Ian McKinley and wife Cordelia Mulholland

Ian McKinley and wife Cordelia Mulholland

Real concern: Ian McKinley is worried about his future

Like many professional players across Europe, Ian McKinley currently finds himself caught in limbo due to the Covid-19 crisis.

Such is the devastation that he has witnessed first-hand whilst living in Italy, rugby isn't exactly at the forefront of McKinley's mind, but he wouldn't be human if he wasn't conscious of the fact that he is out of contract at the end of the PRO14 season.

When exactly that will be is still very much up in the air, particularly for Benetton, who are based in Treviso, which is located near Lombardy - a region that has been hit extremely hard by the coronavirus.

McKinley, who is married to Bellaghy native Cordelia Mulholland, remains in lockdown, trying to keep himself as busy as possible, and with no light at the end of the tunnel just yet, his rugby future is very much up in the air for now.

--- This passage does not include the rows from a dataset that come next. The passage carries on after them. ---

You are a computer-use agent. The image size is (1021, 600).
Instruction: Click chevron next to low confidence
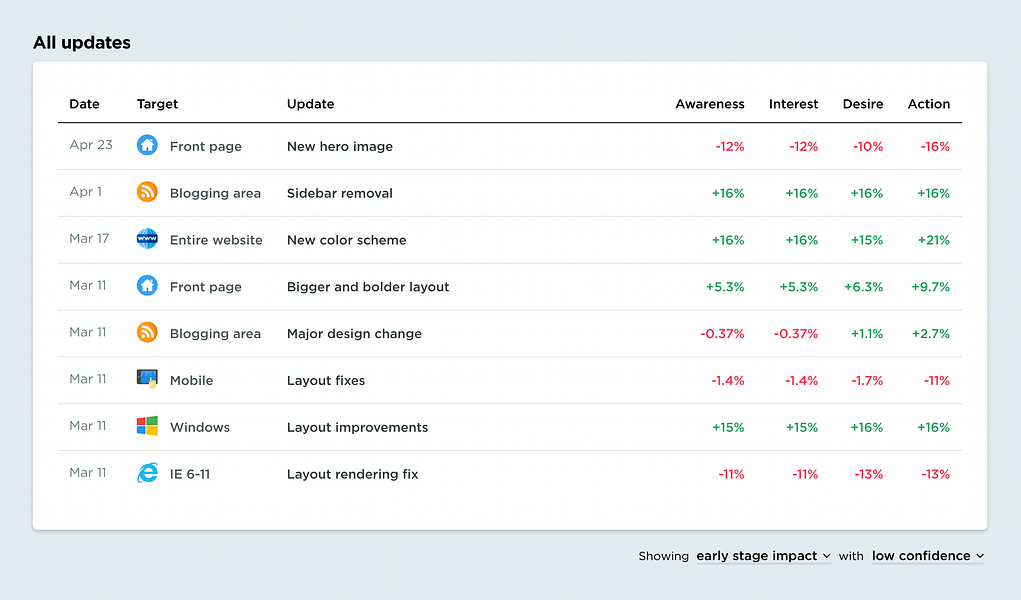[980, 556]
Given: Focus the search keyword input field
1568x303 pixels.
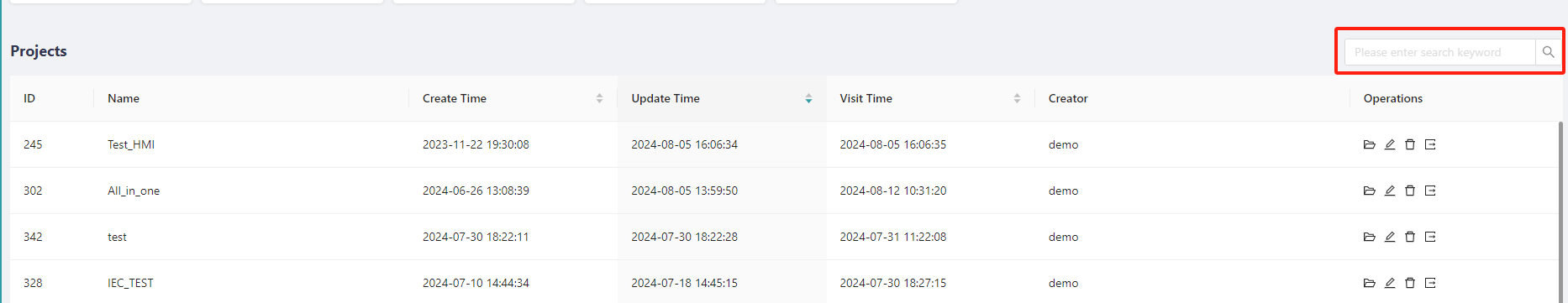Looking at the screenshot, I should (1440, 52).
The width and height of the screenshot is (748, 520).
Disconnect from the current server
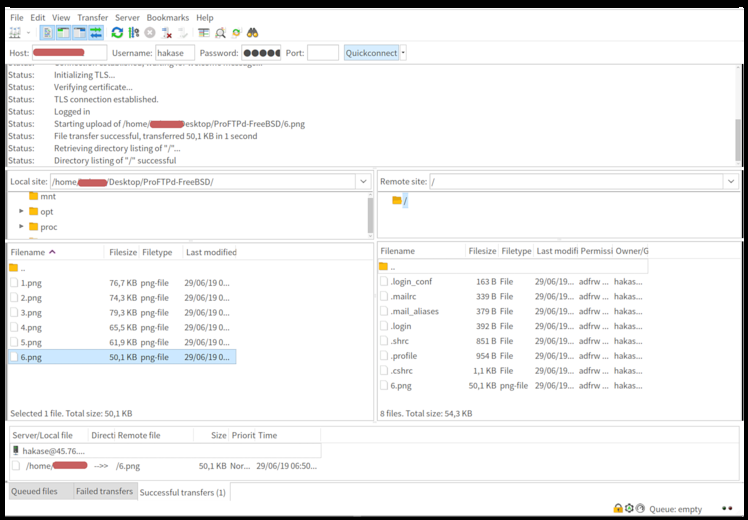click(167, 33)
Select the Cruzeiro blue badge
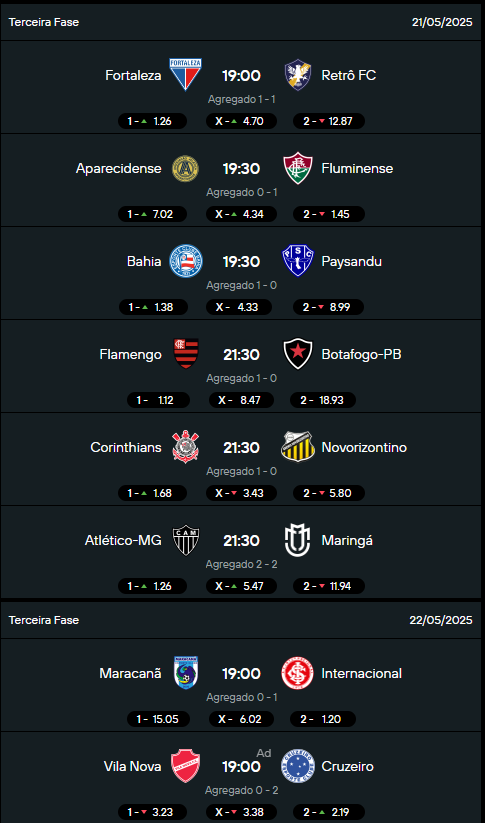 [x=298, y=766]
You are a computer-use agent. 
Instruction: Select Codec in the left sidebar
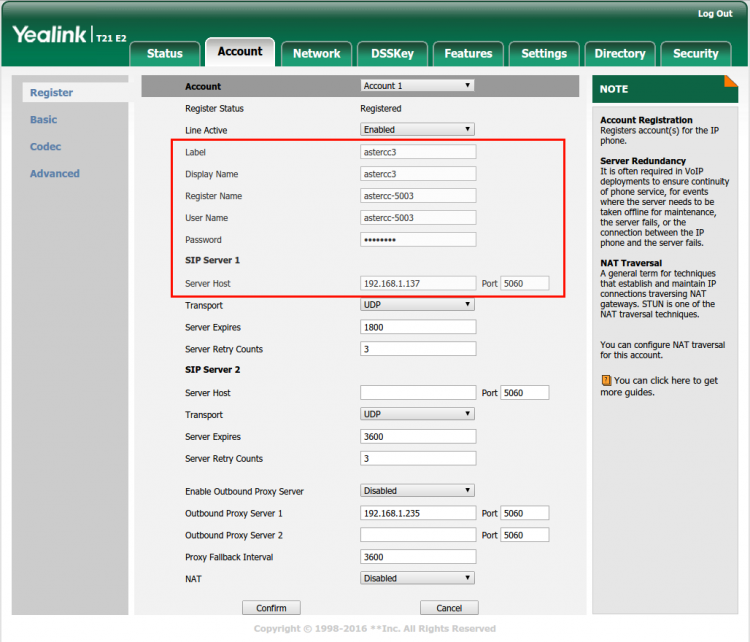coord(45,147)
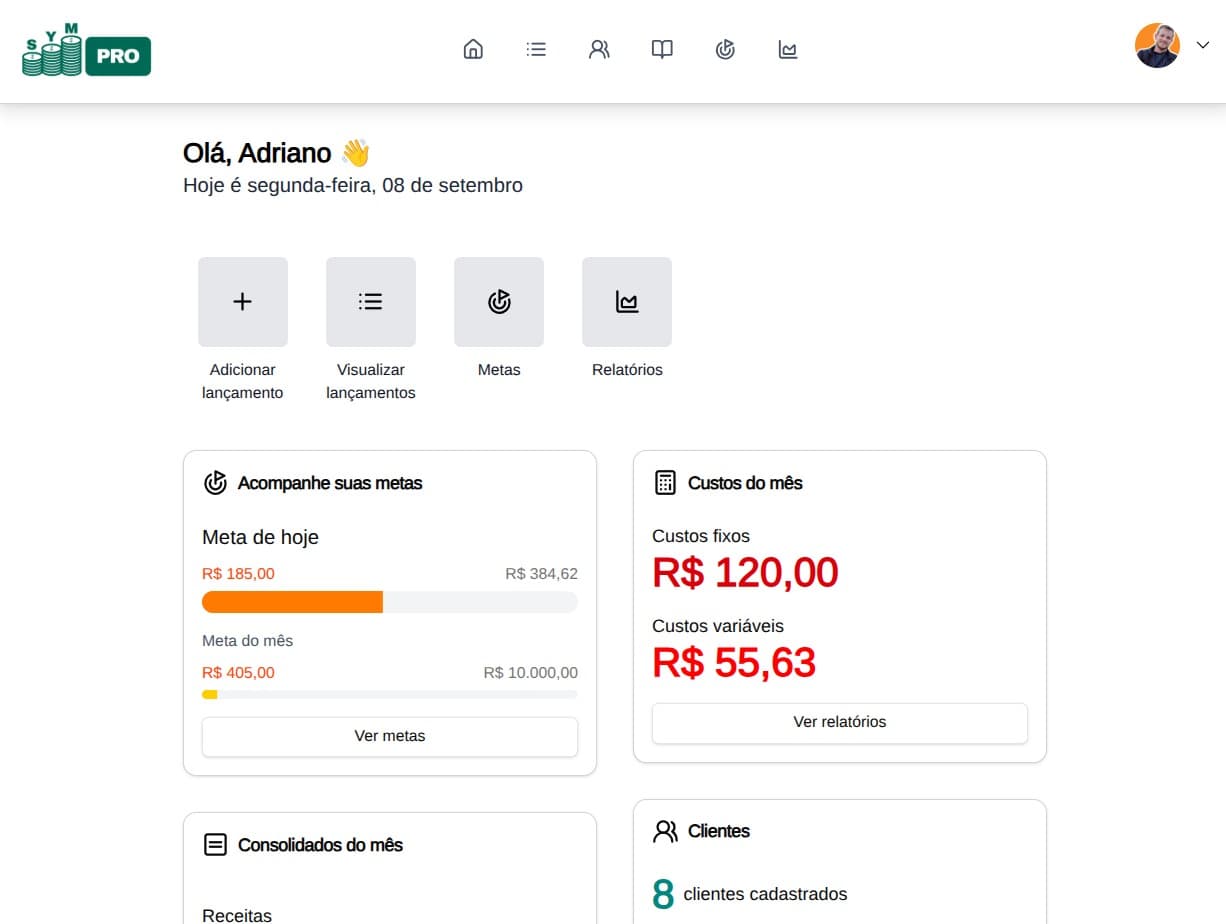This screenshot has width=1226, height=924.
Task: Click the plus tile for Adicionar lançamento
Action: [243, 302]
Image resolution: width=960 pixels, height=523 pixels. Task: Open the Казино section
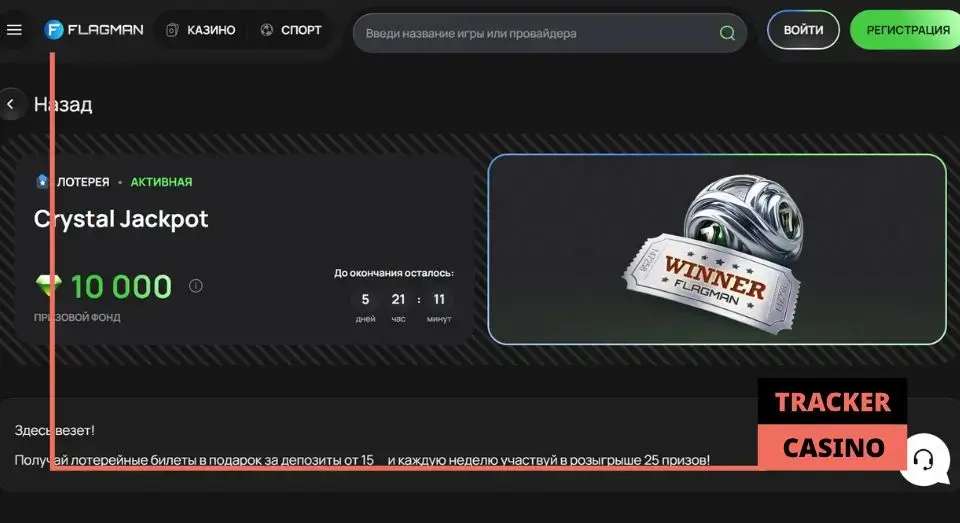tap(201, 30)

"I suppose there's been a bit of discussion around my future, but this has just thrown a lot of stuff in the air," the 30-year-old admitted. "This whole process has thrown a lot of things into a massive amount of confusion. There's a huge amount of question marks around various different things. If we do look at starting up the Championship again, when is it going to be?

"Certain players are going to be in contract, out of contract, sponsorship deals. There's a huge amount that has to be sorted out if we even do get to that stage. It's very much a waiting game at the moment.

"But the thing is we're not, nobody is, in control of this, until some doctors or scientists manage to find a cure. All we can do is follow the guidelines that are put out by all the governments."

McKinley's bid for a contract extension hasn't been helped by the arrival of fellow Dubliner Ian Keatley at Benetton.

Game time has been more difficult to come by this season as Keatley moved ahead in the pecking order, and while that hasn't exactly been ideal from McKinley's point of view, he has welcomed the added competition.

"Keats is someone who is very well respected, you only have to look at his record for the teams that he's played for," McKinley said.

"He's really accumulated a serious amount of points and he's a very well respected player over in Ireland and here already in Italy.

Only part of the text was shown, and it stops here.